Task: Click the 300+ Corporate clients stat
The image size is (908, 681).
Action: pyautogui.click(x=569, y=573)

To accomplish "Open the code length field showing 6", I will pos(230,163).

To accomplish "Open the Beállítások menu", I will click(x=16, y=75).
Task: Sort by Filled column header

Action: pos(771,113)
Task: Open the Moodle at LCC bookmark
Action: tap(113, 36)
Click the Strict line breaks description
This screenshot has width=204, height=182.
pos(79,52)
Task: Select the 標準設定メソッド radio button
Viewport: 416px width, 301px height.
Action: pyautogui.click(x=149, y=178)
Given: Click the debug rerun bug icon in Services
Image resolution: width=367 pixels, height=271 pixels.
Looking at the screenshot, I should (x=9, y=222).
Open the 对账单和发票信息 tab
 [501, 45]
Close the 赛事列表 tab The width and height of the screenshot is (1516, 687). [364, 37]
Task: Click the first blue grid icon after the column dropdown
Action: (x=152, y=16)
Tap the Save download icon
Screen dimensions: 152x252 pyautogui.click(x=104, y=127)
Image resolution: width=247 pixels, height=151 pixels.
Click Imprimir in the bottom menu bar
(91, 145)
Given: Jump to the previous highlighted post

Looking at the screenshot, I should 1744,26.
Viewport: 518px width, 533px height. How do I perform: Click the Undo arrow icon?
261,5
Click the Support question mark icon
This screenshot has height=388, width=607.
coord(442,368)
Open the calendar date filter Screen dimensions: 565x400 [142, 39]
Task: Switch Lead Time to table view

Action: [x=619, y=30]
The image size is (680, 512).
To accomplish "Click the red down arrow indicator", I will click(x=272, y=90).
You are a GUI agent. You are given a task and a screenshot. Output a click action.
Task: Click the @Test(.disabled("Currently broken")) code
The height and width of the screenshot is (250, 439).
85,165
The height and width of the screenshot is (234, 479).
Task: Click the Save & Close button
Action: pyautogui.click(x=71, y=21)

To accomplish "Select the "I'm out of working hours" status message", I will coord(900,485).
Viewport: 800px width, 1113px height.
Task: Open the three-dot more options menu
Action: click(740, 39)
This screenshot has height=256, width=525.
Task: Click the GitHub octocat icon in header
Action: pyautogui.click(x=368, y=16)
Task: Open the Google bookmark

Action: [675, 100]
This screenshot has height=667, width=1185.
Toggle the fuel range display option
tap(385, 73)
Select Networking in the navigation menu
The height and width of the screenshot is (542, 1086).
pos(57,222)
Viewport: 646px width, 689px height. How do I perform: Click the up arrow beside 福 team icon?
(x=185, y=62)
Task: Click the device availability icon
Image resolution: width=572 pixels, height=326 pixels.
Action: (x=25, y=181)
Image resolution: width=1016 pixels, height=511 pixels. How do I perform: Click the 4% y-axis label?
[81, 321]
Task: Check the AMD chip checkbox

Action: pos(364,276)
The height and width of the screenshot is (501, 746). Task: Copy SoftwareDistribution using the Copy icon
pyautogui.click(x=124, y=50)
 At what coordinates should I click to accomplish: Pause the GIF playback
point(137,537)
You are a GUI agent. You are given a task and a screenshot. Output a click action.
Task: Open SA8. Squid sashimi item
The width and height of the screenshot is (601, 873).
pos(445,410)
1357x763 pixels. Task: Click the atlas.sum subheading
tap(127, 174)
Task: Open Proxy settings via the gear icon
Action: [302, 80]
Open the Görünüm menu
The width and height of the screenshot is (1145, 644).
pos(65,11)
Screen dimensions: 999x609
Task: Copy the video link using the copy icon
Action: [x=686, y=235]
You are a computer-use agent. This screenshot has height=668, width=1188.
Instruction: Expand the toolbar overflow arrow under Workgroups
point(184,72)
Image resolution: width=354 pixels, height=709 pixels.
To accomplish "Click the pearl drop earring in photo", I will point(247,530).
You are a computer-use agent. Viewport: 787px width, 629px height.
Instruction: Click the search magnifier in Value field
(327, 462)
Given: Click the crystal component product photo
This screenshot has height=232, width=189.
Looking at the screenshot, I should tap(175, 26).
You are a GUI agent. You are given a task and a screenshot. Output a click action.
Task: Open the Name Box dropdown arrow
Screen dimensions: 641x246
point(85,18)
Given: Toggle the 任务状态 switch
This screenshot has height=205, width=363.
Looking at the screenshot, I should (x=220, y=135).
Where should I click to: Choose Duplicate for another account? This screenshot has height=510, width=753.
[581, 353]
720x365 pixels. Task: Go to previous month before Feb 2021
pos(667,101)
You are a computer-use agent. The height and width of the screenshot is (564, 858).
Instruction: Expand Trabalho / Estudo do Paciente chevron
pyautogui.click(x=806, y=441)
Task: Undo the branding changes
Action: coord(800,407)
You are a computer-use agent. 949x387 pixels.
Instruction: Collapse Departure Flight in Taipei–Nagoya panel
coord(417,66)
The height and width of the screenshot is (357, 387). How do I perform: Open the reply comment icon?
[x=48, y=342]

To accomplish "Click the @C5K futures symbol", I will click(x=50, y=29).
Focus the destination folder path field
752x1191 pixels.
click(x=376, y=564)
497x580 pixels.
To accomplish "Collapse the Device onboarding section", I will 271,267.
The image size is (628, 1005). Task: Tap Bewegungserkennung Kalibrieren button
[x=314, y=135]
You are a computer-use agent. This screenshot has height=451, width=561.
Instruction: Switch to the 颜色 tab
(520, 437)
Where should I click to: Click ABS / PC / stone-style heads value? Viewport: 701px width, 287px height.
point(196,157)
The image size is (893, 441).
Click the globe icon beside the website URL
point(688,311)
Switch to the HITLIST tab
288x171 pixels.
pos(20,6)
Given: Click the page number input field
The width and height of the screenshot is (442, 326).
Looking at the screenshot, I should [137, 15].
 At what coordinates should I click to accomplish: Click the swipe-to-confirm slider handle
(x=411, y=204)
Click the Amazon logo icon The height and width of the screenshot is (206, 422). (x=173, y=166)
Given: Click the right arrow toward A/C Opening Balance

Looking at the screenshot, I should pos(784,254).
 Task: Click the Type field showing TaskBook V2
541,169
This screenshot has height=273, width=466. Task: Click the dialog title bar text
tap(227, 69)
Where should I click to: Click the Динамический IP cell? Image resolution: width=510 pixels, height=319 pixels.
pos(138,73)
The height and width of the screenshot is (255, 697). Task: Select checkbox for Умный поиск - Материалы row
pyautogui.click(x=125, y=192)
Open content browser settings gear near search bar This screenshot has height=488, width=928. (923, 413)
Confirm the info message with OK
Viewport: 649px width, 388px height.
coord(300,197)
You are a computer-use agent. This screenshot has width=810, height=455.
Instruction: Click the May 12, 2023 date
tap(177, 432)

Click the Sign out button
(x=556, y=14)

Your goal> Reproduce the data verbatim from the line with "The image size is (893, 441)." up to and including the line with "Click the Amazon".

Exercise answer>
The image size is (893, 441).
Click the globe icon beside the website URL
point(688,311)
Switch to the HITLIST tab
288x171 pixels.
pos(20,6)
Given: Click the page number input field
The width and height of the screenshot is (442, 326).
Looking at the screenshot, I should [137, 15].
 At what coordinates should I click to accomplish: Click the swipe-to-confirm slider handle
(x=411, y=204)
Click the Amazon logo icon The height and width of the screenshot is (206, 422). (x=173, y=166)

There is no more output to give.